Published by Nina of LTBR
🎤 Public Influence Battle League: The Future of Battle Rap Is Hybrid

Battle rap has always thrived on stages — the lights, the shoulder-to-shoulder energy, that split-second when a haymaker makes the building shake. Public Influence Battle League isn’t trying to replace that. They’re doubling it.
At Muse Lounge in Dayton, Ohio, you still get the full live experience — the crowd reactions, the battlers on stage, the tension in the air. But with a Meta Quest headset, you can step inside a digital replica of the event and see it all from every angle. Turn your head, and you see the stage, the audience, the entourage, the movements. It’s the exact same room, just reimagined in VR. Public Influence has figured out how to capture the essence of the building and project it globally.
The Concept: Culture x Technology

What sets Public Influence apart is its hybrid design. Most leagues either pack a room or stream to fans at home. Public Influence does both — but the VR element transforms the experience.
This isn’t a flat livestream where energy gets lost.
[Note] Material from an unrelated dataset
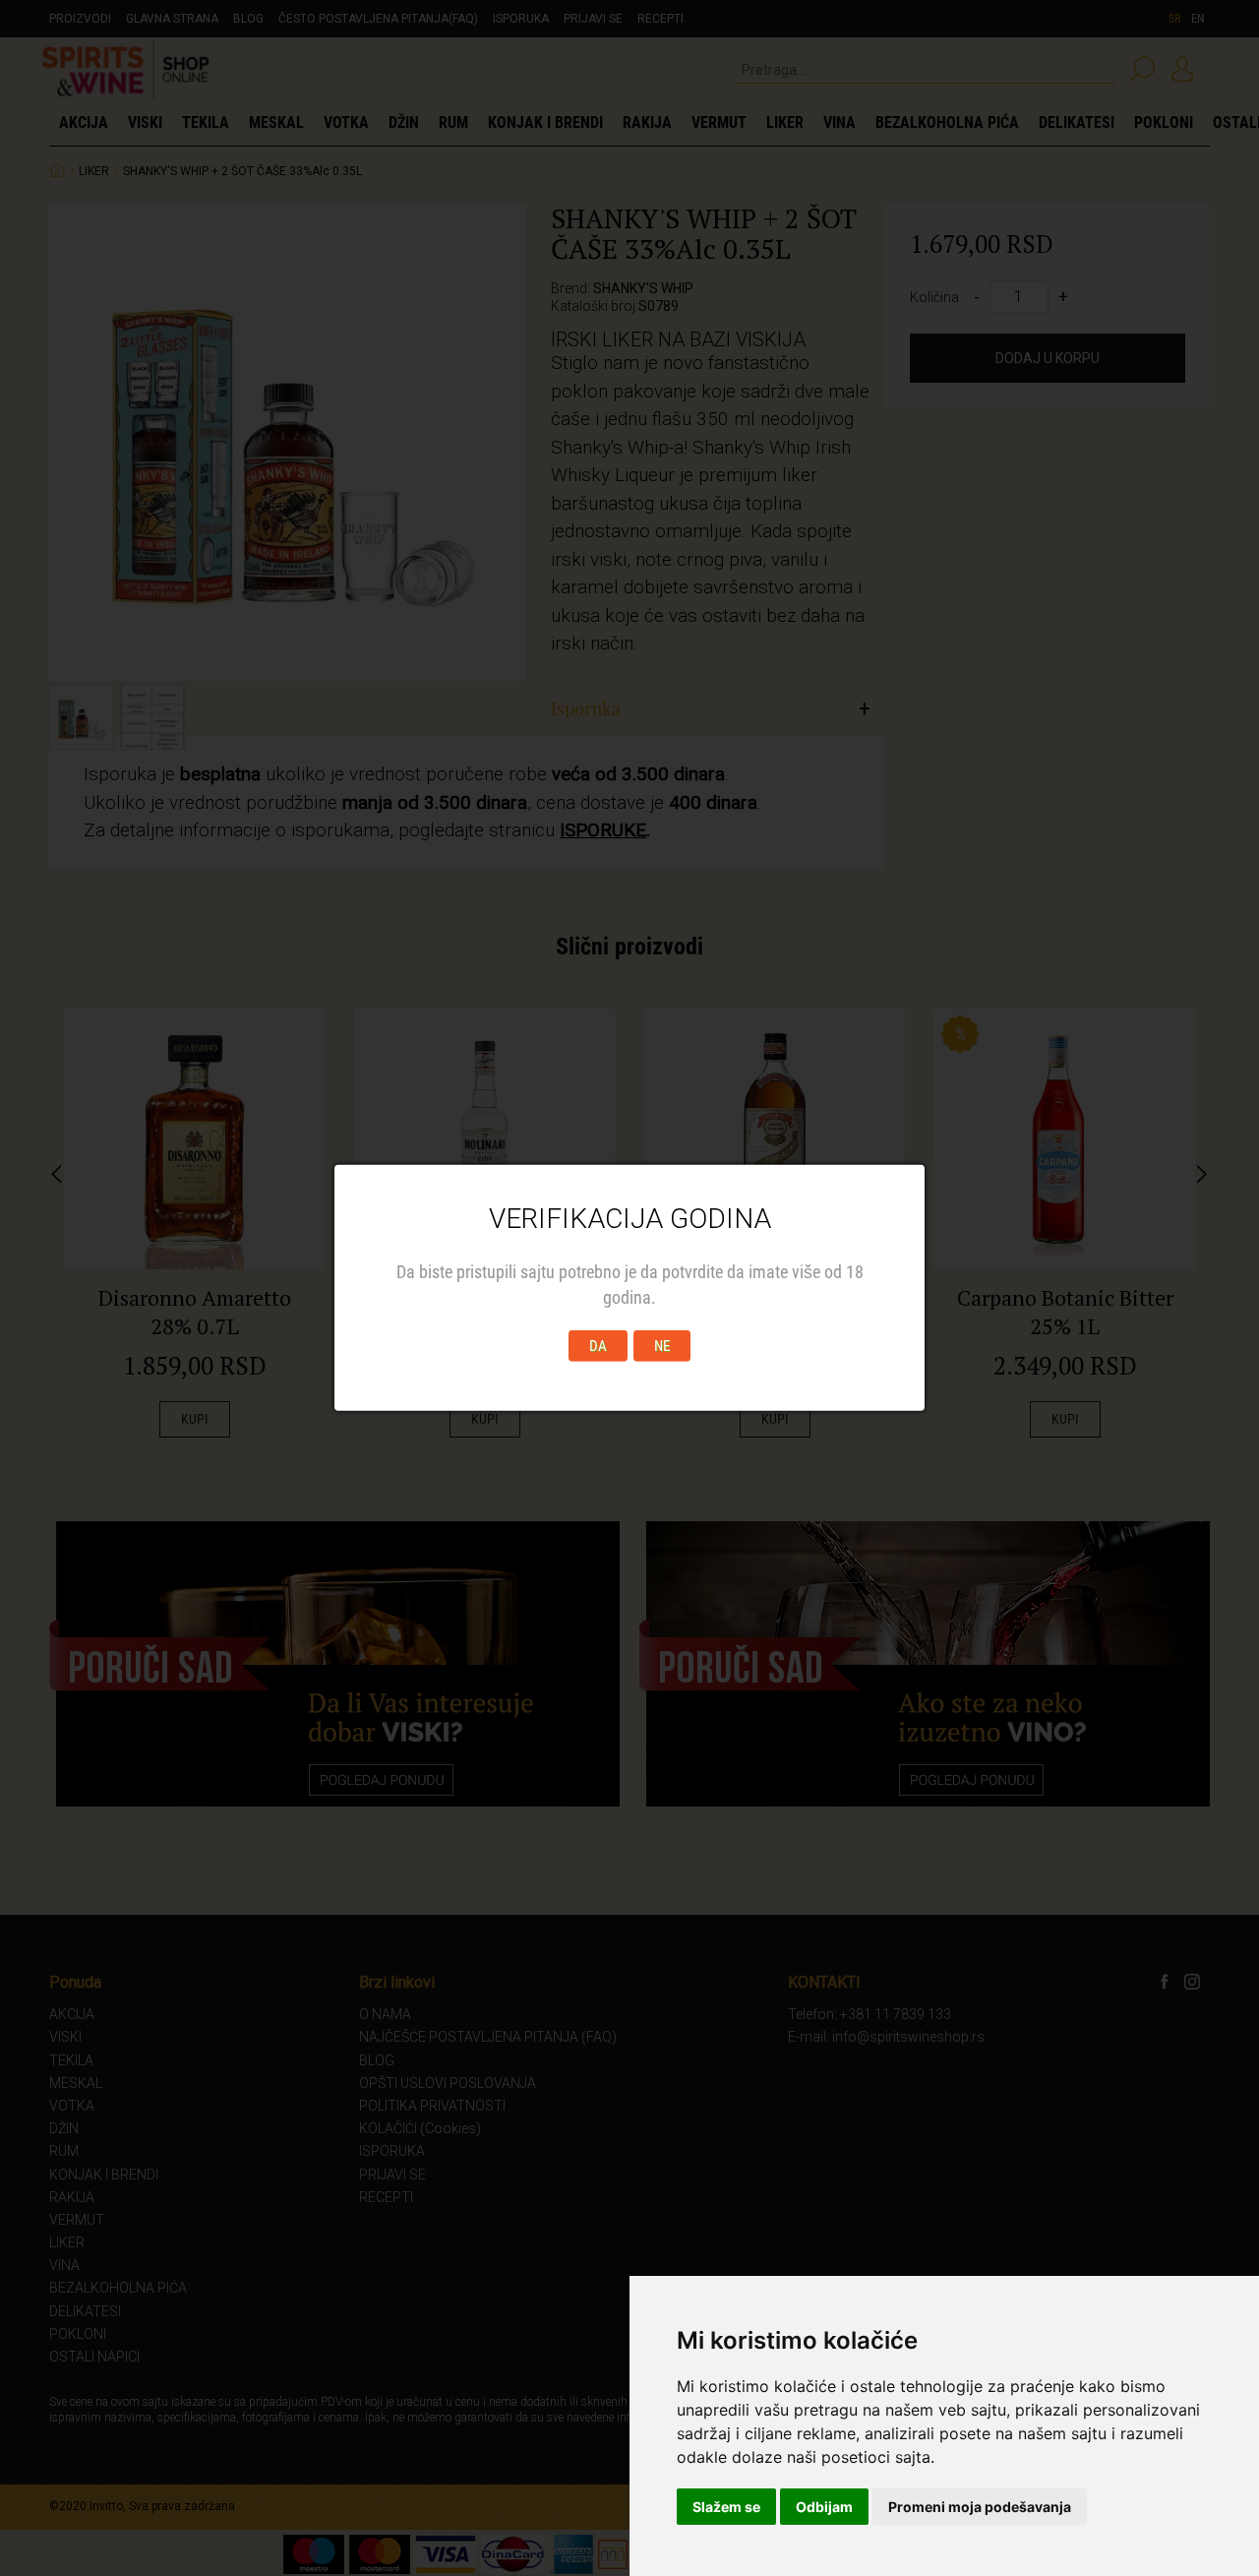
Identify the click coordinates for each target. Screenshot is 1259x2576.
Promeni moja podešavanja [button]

In VR, you don’t just watch the event, you enter it. The same crowd you hear in the building, you see in your headset. The same battler delivering haymakers on stage, you can lock eyes with in 360°. It’s not about replacing culture with tech — it’s about archiving and extending the room.
The Road to Geechi: Building a New Stage

Public Influence launched with ambition: a VR-filmed tournament called “The Road to Geechi,” where battlers competed through multiple rounds for a chance to face three-time champion Geechi Gotti.
- February 22, 2025 – VR Tournament Kickoff Hosted by Geechi, the bracket included Marv Won vs Swamp and Charlie Clips vs Fonz. Filmed in VR, fans in the building and fans online experienced the same energy.
- April 26 – First Four (Dayton) A mix of star names and hungry talent: Arsonal vs LI The Mayor, Chef Trez vs Uncle Buzz. This stage showed how Public Influence balances veteran credibility with new opportunities.
- June 7 – The Championship. By now the format had matured. Battles like Bonnie Godiva vs Official proved the league could deliver matchups that mattered. With Geechi hosting, the night felt like a checkpoint in the culture.
August 9 – Final Destination The series climaxed with Geechi Gotti vs Fatx, Rum Nitty vs E Ness, Tay Roc vs Quest McCody, A. Ward vs JC, Coffee Brown vs Aeon. It was a statement card — heavy names, fresh faces, and a global audience watching in and outside the building.

Judging in Hybrid Reality: My Lens

Being a judge in this format came with a different pressure. In-person, you can feel the waves of the room — the gas, the crowd swings, the little moments that shift energy. In VR, that same energy translates, but it forces a sharper focus.
The battlers weren’t just rapping for the building anymore. They were performing for two audiences at once, and both experiences felt authentic. That’s a new challenge for any MC — but also a new lane to prove versatility.
Closing: Blueprint for the Next Era

What I took away from Public Influence’s events is simple: the essence of battle rap — bars, presence, and performance — remains untouchable. But when you blend the raw energy of a live room with the reach of VR, you expand what’s possible.
Public Influence isn’t erasing tradition. They’re writing the blueprint for what’s next. If the Road to Geechi was just the beginning, then the Final Destination isn’t just a card — it’s a glimpse of the stage battle rap could be standing on five years from now.